- _GOAL_
Write out the following lines exactly as they appear, starting at the line that contains "Given: Enable the" and ending at the line that contains "Looking at the".

- _DATA FOR THIS TASK_
↓

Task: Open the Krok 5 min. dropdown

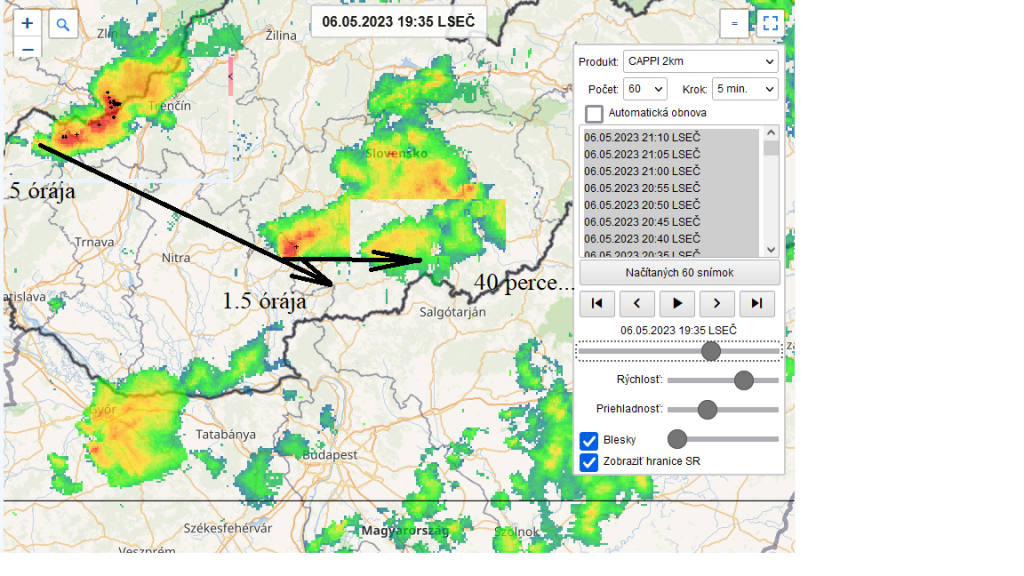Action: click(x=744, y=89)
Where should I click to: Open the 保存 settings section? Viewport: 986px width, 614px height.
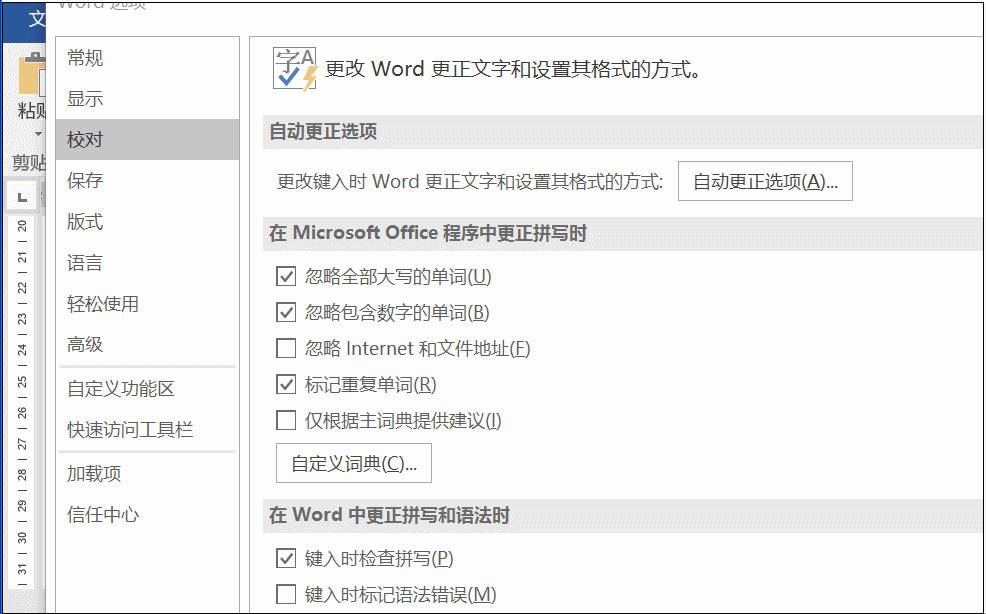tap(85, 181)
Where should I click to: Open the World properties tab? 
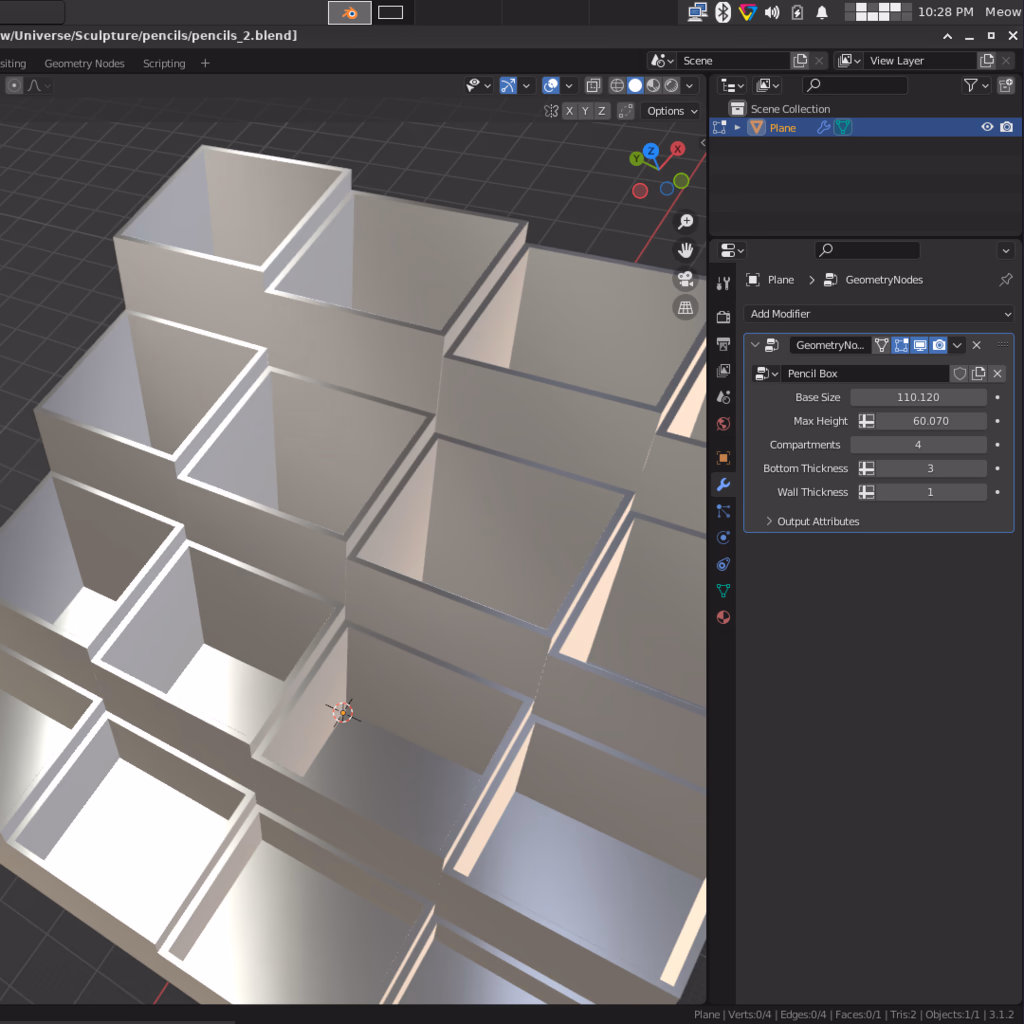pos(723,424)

↑
↓

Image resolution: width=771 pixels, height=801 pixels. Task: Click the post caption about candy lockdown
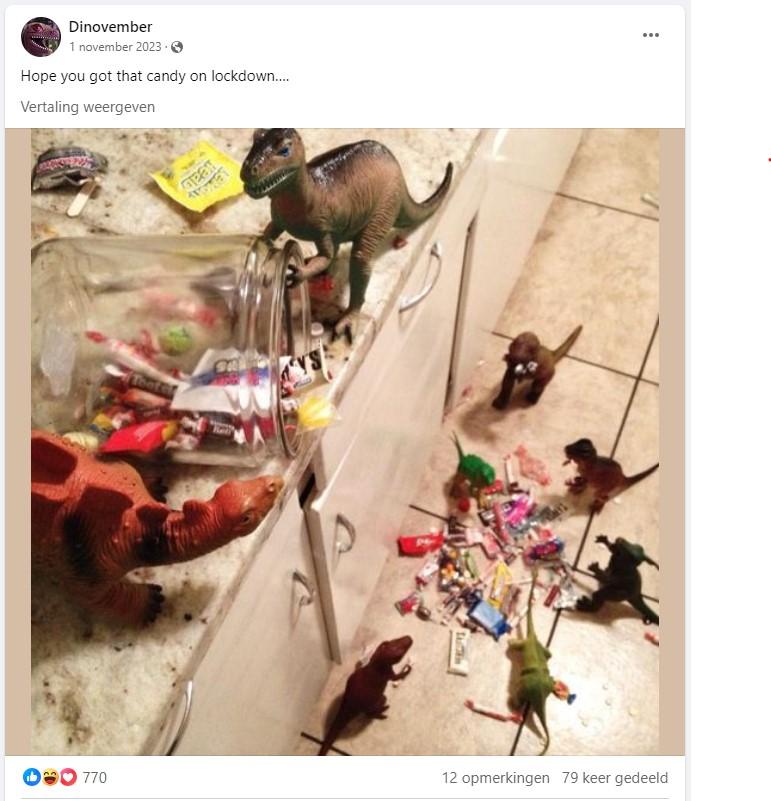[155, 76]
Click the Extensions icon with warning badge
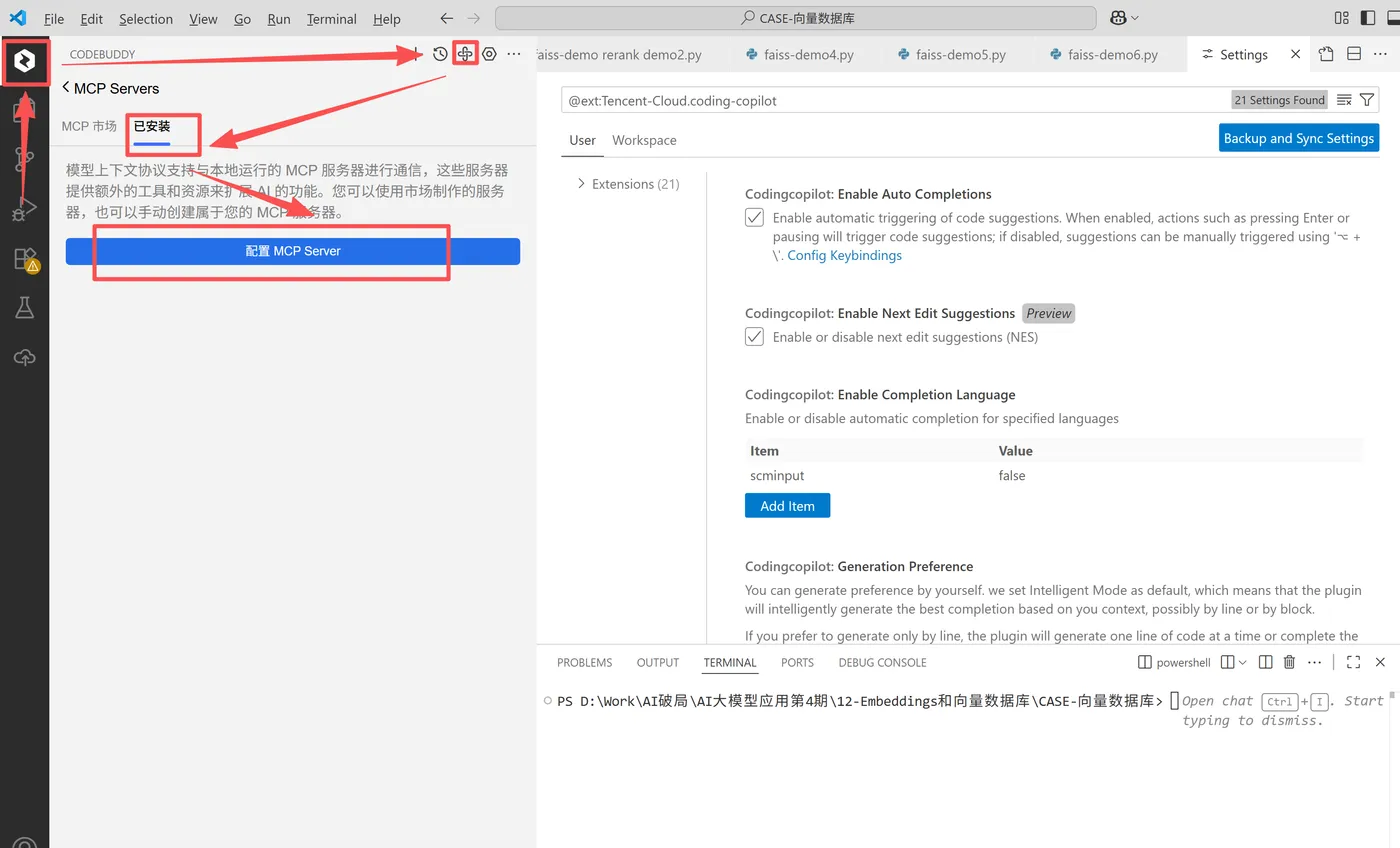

↑
↓

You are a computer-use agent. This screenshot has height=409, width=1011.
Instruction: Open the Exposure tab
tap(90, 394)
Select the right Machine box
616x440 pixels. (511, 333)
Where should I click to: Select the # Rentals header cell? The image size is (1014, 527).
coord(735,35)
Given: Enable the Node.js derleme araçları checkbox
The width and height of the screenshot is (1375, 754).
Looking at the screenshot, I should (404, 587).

↑

- _ANSWER TO THE PROBLEM_
Given: Enable the Node.js derleme araçları checkbox
The width and height of the screenshot is (1375, 754).
Looking at the screenshot, I should (404, 587).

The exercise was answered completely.